■ WHAT YOU NEED TO DO
Print the data below exactly, but only the lines from the one containing "Open the Key Filters dialog" down to the one containing "Select the Mirror", inclusive.

[Stored data entries]
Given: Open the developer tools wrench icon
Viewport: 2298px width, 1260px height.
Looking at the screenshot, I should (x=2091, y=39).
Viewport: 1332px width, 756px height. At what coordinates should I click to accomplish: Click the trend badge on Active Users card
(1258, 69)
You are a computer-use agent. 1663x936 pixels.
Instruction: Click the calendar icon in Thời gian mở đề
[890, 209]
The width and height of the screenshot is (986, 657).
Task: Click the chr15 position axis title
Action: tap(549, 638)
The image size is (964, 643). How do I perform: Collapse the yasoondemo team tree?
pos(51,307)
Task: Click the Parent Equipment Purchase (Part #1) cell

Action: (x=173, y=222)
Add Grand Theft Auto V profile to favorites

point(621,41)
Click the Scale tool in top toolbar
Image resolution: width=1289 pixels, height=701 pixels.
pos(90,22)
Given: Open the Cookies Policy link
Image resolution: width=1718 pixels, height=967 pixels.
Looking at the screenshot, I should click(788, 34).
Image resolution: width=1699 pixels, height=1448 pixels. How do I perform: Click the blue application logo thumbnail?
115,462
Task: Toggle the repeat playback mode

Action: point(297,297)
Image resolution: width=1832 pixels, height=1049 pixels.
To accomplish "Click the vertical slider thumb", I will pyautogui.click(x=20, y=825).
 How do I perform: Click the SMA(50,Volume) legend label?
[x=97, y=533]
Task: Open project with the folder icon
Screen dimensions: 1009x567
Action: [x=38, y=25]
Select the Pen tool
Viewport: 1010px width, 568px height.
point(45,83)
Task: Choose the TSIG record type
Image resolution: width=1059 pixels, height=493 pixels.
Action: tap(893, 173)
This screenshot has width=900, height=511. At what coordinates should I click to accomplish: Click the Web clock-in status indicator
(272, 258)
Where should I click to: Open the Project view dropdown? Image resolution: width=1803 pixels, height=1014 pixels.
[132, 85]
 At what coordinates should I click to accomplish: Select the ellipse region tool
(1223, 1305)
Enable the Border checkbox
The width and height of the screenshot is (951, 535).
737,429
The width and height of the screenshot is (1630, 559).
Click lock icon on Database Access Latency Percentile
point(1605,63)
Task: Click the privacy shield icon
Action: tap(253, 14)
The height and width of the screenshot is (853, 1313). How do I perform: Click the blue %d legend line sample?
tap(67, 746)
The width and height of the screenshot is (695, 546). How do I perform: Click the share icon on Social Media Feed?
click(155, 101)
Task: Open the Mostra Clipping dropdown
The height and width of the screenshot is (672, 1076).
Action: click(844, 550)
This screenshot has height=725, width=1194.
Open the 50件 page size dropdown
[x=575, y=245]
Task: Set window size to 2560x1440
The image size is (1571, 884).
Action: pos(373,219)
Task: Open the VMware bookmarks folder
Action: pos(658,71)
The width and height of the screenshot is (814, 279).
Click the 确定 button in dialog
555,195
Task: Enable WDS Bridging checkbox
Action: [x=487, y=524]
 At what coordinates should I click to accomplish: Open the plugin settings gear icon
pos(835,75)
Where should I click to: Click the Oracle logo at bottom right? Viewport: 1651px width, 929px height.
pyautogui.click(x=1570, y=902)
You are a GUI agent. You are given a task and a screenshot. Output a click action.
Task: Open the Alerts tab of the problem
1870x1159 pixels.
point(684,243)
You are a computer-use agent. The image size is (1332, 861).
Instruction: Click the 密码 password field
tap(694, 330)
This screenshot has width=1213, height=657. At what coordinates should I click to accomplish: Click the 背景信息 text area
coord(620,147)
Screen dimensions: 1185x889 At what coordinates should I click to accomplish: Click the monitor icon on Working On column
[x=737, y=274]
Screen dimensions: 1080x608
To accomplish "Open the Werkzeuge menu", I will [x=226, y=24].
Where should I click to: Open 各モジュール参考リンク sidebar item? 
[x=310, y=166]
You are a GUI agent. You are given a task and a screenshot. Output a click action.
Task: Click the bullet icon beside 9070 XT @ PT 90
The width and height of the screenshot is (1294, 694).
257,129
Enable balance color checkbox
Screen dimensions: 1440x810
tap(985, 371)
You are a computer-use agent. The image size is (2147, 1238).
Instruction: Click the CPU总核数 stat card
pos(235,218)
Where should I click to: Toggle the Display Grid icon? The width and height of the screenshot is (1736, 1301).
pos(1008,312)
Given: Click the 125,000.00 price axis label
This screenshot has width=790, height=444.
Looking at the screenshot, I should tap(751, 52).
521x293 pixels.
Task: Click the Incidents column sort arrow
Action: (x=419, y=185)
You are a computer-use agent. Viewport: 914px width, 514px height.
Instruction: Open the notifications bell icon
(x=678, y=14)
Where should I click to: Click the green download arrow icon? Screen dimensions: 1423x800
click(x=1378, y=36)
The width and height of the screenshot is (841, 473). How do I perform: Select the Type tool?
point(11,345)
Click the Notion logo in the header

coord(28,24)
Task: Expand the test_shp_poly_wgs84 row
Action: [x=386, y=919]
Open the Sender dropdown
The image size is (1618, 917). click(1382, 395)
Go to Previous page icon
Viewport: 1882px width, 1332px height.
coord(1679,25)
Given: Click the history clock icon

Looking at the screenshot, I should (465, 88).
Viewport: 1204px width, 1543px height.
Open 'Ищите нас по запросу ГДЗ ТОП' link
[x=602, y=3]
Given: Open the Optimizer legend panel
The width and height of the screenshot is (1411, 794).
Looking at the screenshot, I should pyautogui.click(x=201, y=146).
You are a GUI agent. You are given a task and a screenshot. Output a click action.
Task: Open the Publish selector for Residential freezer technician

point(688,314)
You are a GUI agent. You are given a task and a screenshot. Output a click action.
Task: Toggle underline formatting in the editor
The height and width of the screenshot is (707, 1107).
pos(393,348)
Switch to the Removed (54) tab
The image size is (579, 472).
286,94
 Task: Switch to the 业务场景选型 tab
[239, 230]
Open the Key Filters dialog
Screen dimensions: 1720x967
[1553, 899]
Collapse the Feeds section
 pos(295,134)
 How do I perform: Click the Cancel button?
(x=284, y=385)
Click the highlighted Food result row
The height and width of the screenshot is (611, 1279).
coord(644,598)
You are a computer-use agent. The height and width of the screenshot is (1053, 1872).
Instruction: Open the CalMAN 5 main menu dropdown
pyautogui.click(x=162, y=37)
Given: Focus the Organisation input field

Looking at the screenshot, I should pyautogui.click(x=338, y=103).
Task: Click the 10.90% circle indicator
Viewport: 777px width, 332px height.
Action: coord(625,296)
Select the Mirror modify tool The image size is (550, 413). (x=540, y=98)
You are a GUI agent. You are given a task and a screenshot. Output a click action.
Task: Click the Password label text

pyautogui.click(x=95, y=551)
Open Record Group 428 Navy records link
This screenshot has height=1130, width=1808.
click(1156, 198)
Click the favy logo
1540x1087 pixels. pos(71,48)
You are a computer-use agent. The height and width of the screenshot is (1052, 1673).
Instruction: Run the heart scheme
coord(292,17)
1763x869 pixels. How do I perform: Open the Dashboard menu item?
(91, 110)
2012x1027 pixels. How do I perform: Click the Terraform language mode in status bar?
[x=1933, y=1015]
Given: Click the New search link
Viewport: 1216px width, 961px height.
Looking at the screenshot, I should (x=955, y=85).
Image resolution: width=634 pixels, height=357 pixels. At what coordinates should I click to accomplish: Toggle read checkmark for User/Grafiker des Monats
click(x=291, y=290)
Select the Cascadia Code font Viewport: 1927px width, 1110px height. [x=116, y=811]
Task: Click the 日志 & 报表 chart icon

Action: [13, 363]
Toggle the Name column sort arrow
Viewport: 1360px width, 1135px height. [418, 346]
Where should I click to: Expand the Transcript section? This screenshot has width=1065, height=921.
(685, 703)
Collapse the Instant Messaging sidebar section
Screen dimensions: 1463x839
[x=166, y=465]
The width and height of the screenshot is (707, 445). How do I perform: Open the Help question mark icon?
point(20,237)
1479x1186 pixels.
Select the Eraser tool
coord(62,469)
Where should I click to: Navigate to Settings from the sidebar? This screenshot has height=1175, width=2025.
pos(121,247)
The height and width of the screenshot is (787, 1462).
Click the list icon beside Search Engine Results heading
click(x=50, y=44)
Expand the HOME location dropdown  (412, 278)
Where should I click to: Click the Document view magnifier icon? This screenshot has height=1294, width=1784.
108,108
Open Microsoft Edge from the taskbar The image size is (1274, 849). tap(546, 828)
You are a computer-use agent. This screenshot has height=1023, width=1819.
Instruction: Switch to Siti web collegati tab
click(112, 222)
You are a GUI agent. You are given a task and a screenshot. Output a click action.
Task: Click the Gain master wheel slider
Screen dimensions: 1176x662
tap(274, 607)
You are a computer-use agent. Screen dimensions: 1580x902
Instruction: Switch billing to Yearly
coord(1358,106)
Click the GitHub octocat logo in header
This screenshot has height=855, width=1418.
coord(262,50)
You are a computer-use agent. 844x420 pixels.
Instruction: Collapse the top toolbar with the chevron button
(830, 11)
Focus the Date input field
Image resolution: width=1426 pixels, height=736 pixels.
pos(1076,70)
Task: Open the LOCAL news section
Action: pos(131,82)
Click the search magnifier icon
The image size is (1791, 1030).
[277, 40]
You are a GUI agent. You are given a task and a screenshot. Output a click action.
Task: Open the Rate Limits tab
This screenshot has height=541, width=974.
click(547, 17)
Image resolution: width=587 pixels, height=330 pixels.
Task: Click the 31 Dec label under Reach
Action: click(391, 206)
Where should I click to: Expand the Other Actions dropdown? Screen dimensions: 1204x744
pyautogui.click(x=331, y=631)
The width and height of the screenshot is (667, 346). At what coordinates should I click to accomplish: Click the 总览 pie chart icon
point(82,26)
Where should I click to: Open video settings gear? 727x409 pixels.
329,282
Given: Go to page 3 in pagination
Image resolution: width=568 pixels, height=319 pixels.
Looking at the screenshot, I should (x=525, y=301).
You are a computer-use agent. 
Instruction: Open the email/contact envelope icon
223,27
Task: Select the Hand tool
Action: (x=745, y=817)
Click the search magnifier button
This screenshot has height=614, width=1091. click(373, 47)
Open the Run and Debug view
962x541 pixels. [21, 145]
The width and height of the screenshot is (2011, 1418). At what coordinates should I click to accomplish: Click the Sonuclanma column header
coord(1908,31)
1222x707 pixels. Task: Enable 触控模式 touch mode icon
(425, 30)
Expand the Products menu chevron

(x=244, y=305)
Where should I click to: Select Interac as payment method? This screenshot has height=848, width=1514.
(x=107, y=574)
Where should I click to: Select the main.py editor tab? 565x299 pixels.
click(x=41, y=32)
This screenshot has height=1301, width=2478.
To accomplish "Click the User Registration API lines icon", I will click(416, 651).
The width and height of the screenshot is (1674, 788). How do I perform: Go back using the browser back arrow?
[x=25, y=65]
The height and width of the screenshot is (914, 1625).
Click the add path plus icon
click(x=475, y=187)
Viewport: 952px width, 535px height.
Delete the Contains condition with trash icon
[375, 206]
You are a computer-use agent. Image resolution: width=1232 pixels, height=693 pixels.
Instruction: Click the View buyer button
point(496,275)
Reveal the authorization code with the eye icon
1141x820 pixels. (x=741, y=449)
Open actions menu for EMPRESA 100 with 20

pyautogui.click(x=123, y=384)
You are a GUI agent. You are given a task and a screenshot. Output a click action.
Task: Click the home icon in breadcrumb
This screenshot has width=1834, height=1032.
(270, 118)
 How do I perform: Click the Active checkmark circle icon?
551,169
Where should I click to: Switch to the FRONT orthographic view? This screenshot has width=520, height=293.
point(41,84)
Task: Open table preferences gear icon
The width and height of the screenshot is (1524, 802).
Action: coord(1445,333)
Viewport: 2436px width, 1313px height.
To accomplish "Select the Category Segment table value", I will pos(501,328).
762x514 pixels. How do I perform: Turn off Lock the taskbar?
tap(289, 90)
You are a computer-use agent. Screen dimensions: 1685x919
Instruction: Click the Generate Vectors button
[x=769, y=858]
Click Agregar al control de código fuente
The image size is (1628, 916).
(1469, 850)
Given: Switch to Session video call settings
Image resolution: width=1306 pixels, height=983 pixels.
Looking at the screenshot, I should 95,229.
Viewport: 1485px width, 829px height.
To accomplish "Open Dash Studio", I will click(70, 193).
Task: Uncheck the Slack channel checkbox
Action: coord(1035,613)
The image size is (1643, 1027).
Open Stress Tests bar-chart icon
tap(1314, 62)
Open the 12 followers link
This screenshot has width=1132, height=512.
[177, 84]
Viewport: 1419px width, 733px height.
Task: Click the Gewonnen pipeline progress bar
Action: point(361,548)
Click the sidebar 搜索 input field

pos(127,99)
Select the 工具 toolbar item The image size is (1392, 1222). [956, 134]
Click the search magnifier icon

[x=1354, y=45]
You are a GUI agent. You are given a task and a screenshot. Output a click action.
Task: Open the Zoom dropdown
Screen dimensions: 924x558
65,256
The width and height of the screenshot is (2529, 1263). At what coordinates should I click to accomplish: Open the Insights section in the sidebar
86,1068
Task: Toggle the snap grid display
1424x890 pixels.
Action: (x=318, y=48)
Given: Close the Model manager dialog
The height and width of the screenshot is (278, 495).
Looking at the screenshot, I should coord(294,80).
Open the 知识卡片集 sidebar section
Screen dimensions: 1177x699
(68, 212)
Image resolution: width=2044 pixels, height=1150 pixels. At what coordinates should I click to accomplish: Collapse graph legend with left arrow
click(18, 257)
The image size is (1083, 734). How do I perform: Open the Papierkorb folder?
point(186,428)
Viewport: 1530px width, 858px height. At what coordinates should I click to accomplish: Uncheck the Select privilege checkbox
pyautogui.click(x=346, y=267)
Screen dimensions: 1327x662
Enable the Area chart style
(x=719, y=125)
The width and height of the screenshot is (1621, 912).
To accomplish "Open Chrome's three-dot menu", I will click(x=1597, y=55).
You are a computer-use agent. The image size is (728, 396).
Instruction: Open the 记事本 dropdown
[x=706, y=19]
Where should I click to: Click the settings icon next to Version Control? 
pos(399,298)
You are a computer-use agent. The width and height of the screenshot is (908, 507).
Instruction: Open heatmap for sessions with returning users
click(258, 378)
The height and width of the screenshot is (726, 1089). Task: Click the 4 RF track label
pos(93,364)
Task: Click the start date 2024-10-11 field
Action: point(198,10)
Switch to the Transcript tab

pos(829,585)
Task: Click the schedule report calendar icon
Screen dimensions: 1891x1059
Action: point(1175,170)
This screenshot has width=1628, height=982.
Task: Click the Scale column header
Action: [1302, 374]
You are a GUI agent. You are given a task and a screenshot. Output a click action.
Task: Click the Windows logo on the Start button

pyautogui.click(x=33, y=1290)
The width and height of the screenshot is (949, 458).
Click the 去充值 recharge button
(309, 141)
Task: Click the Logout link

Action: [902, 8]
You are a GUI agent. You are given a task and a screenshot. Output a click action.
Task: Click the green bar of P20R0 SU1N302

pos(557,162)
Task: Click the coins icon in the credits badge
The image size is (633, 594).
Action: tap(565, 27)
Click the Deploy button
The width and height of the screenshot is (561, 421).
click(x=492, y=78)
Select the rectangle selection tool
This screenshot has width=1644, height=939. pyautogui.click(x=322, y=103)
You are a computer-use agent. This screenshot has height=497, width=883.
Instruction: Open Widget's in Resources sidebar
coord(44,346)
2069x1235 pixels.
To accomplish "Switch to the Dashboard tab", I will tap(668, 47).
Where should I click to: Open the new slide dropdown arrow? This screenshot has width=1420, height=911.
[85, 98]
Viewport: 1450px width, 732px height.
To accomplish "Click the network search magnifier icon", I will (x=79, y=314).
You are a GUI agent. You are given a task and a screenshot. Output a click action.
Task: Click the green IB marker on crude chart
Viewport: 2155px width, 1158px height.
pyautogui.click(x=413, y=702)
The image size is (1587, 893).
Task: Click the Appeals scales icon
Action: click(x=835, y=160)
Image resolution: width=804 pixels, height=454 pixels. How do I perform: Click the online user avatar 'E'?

■ COMPLETED TASK
Open the Key Filters dialog
Screen dimensions: 1720x967
[1553, 899]
Collapse the Feeds section
 pos(295,134)
 How do I perform: Click the Cancel button?
(x=284, y=385)
Click the highlighted Food result row
The height and width of the screenshot is (611, 1279).
coord(644,598)
You are a computer-use agent. The height and width of the screenshot is (1053, 1872).
Instruction: Open the CalMAN 5 main menu dropdown
pyautogui.click(x=162, y=37)
Given: Focus the Organisation input field

Looking at the screenshot, I should pyautogui.click(x=338, y=103).
Task: Click the 10.90% circle indicator
Viewport: 777px width, 332px height.
Action: coord(625,296)
Select the Mirror modify tool The image size is (550, 413). (x=540, y=98)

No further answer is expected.